Comment s’intitulait, déjà, ce rapport déjà ancien (08/06/06) du Sénat consacré aux défaillances de l’évaluation pharmaceutique et aux “moyens d’y remédier”?

Restaurer la confiance

  1. Bizarrement, on apprenait voici peu que le descendant naturel de ce vaccin, Arepanrix, avait brutalement été retiré du marché par le fabricant, sans raison documentable: les paranos des “sectes” anti-vaccinales vont encore imaginer – à tort évidemment – que le fabricant a reçu des autorités, avant tout le monde, des informations compromettantes sur l’étude dont les résultats viennent juste d’être publiés…

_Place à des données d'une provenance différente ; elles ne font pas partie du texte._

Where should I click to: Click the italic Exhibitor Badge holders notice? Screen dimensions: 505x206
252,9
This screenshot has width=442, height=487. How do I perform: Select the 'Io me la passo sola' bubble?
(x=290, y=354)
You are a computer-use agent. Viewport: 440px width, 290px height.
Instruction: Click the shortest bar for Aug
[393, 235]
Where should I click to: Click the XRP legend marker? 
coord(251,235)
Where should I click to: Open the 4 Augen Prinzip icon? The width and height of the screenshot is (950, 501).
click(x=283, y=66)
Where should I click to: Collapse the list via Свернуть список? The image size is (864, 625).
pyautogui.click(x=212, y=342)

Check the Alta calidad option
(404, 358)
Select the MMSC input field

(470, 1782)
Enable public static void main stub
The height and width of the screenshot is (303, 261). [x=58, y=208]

  2. Hill AB. The environment and disease: association or causation? Proc R Soc Med 1965;58:295-300.
  3. On a déjà vu quelque chose d’approchant avec l’exhortation à vacciner contre l’hépatite B les enfants de moins de deux ans, une fois falsifiés les dossiers attestant que le risque neurologique existe également dans cette tranche d’âge – et qu’il est redoutable.
  4. Pour le reste, on se contentera de remarquer que la liste publiée par l’AFSSAPS ne retient quasiment aucun des médicaments que j’avais signalés comme posant des problèmes significatifs de tolérance eu égard à leur bénéfice documentable. Ce, alors même que comme tout médecin raisonnable, je ne prétends pas maîtriser plus de 1% des médicaments listés dans le Vidal. Je laisse aux confrères qui les prescrivent la responsabilité de documenter l’excellent rapport bénéfice/risque des 99% restant…
  5. Cf. le récapitulatif de cette histoire édifiante au chapitre 5 de mon livre.